Die „großen Familien“, die bei Paul Arnsberg genannt und gewürdigt werden, konnten meistens über mehrere Generationen ihre führende Stellung halten. Für die Geschichte und das Selbstverständnis dieser Familien sind im Zusammenhang mit ihrem gesellschaftlichen Aufstieg einige Charakteristika hervorzuheben. An erster Stelle steht zunehmende Assimilation, nicht zuletzt auch in religiöser Hinsicht, mit ihrem sozialen Umfeld.
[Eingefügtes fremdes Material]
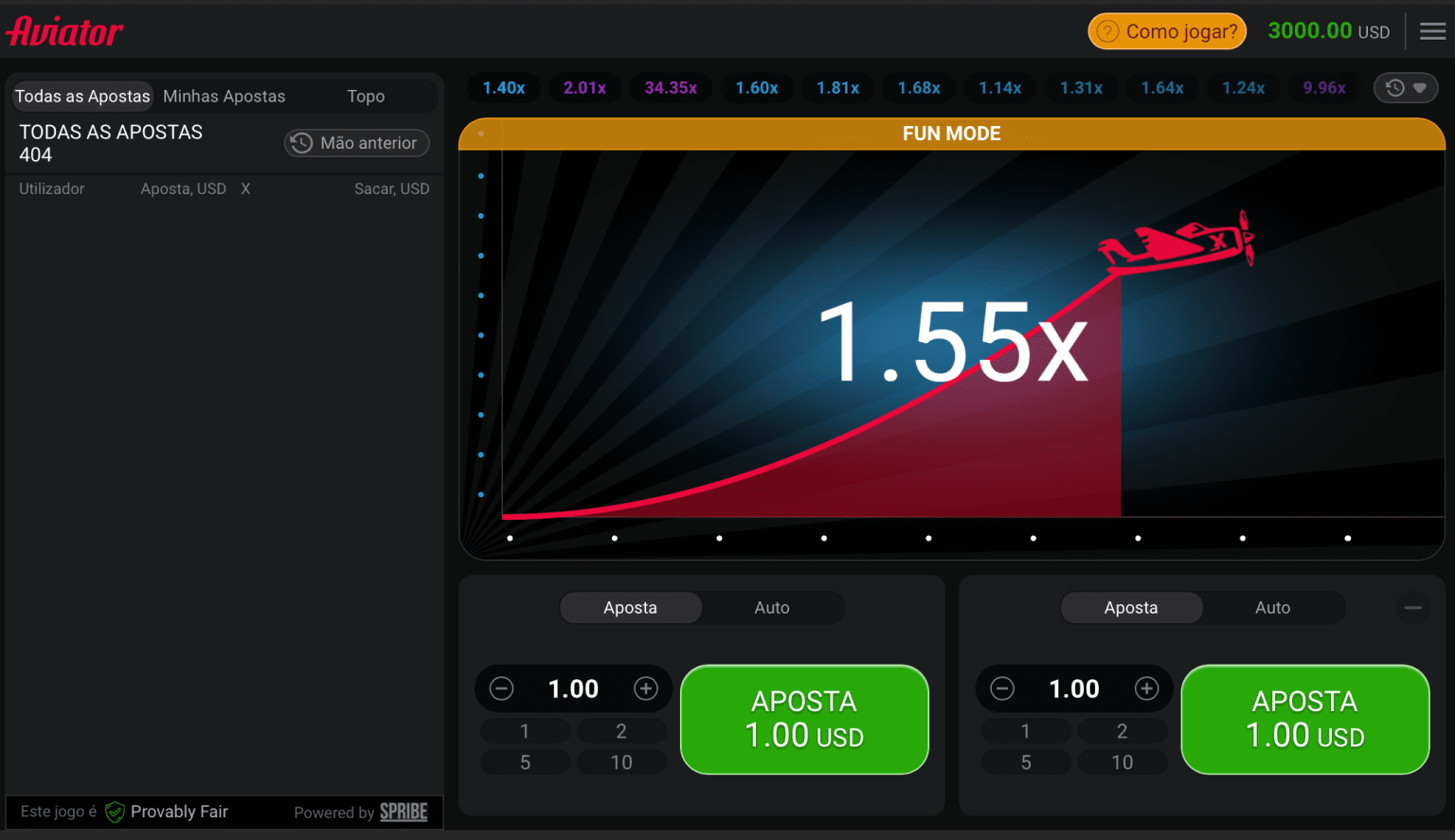The width and height of the screenshot is (1455, 840).
Task: Switch left panel to Auto mode
Action: pyautogui.click(x=772, y=607)
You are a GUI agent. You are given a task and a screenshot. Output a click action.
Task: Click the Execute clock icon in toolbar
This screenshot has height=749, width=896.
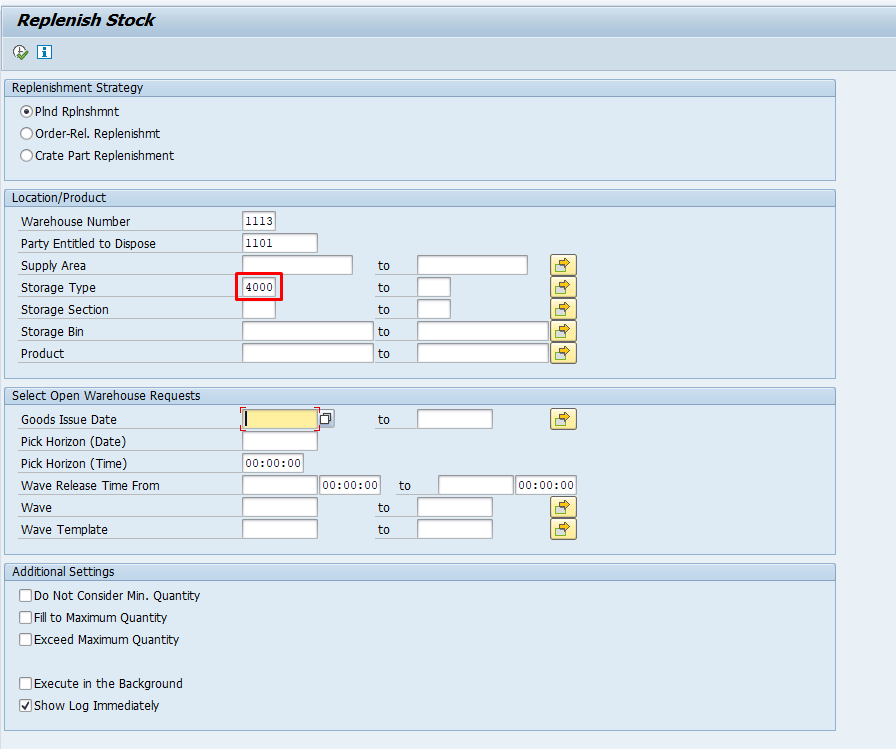tap(21, 53)
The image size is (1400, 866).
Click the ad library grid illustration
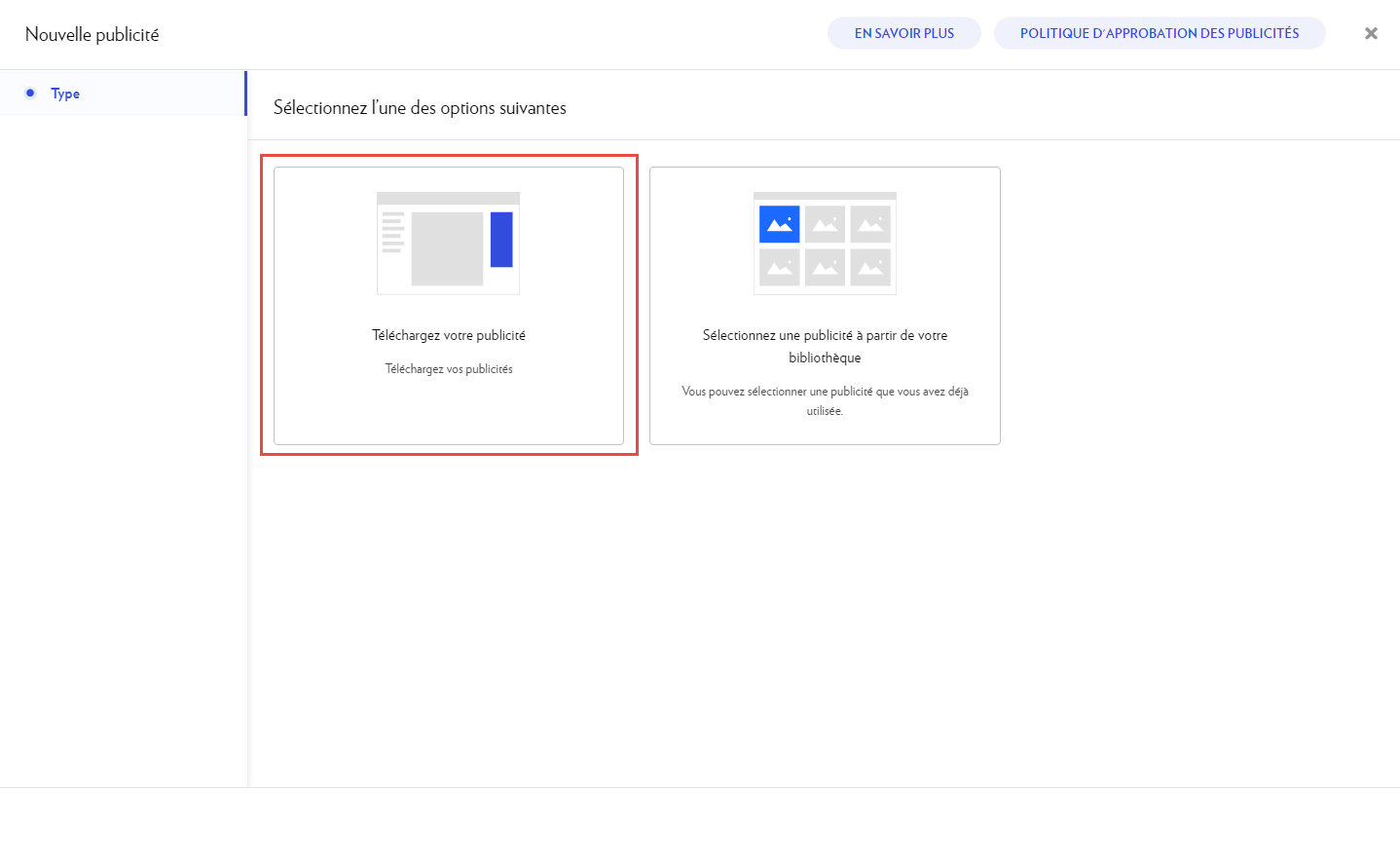click(x=825, y=244)
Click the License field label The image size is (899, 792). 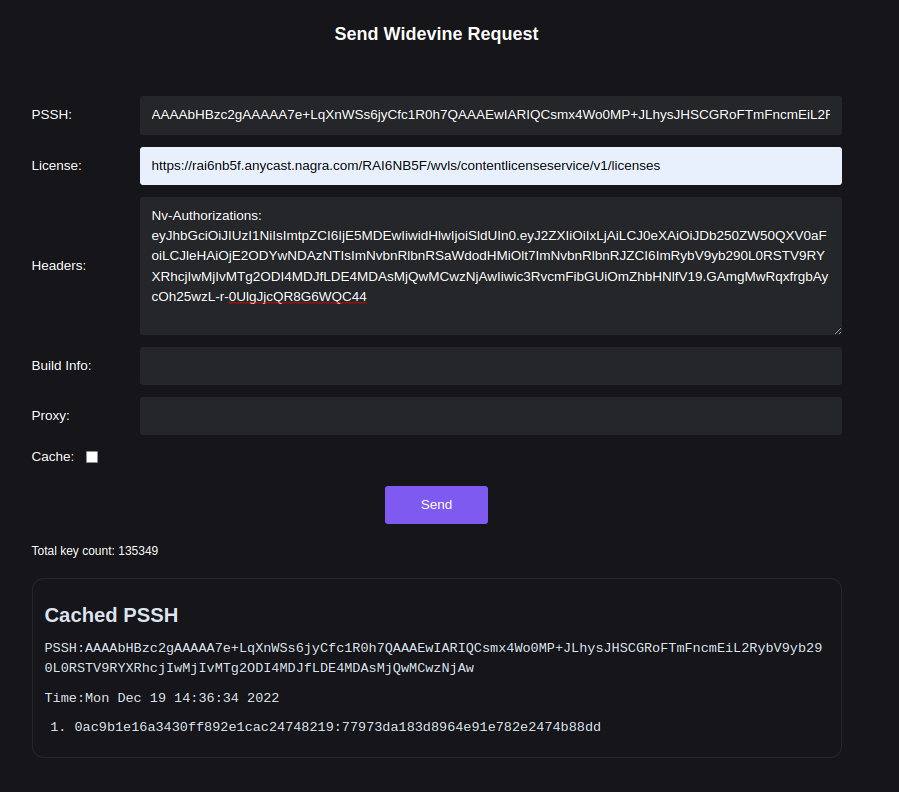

Bei vielen Familien wurde die Entfernung vom jüdischen religiösen Ausgangspunkt umso größer, je „selbstverständlicher“ die soziale, kulturelle und/oder ökonomische Integration in die „christlich“ -deutsche Gesellschaft gelang. Viele Juden begannen, ihren eigenen Weg im Verlassen der jüdischen Glaubensgemeinschaft als eine Zukunftslösung für das Zusammenleben von Deutschen und Juden zu erblicken. Eindrücklich lässt sich für das jüdische Bürgertum Kassels die „Ausdifferenzierung“ vom ökonomisch aufgestiegenen Bürgertum zum bildungsbürgerlichen Engagement hin zeigen. Fast alle herausragenden Denker in Wissenschaft und Kunst entstammten dem ökonomisch erfolgreichen Kasseler Bürgertum. Zu einem erfolgreichen Lebenslauf gehörte auch die entsprechende Mitteilung an die Nachwelt, sei es in Form von Stiftungen, Schenkungen oder Jubiläumsschriften. Diese dienten keineswegs ausschließlich oder überhaupt der Selbstdarstellung, sondern waren in fast allen uns bekannten Formen von sozialen Motiven, vom Gedanken der Wohltätigkeit gegenüber den ärmeren Mitbürgern begleitet. Freilich war damit auch das Privileg gegeben, jüdische Geschichtsschreibung mitzuprägen, was den weniger vermögenden Mittelschichten (z. B. Handwerkern und Ladenbesitzern, Inhabern kleinerer Geschäfte oder Kleinbetriebe) oder den jüdischen Arbeitern und Arbeiterinnen in der Stadt nicht möglich war; diese haben daher keine beredten Zeugnisse ihrer Tätigkeit hinterlassen. Schließlich fällt auf, dass im jüdischen Stadtbürgertum in staatlichen, ökonomischen und kulturellen Fragen ein ausgeprägt liberales Selbstverständnis und Wirken vorherrschte. Liberalität scheint nicht zuletzt auch in politischen Fragen unter den jüdischen Kasseler Bürgern ein einigendes Band gewesen zu sein, wobei das Spektrum nach links und rechts weit ausgemessen wurde.
[Gleichwohl ist nicht bekannt geworden, dass aus diesen Familien jemand zu ausgesprochen anti-liberalen politischen Parteien und Bewegungen wechselte.]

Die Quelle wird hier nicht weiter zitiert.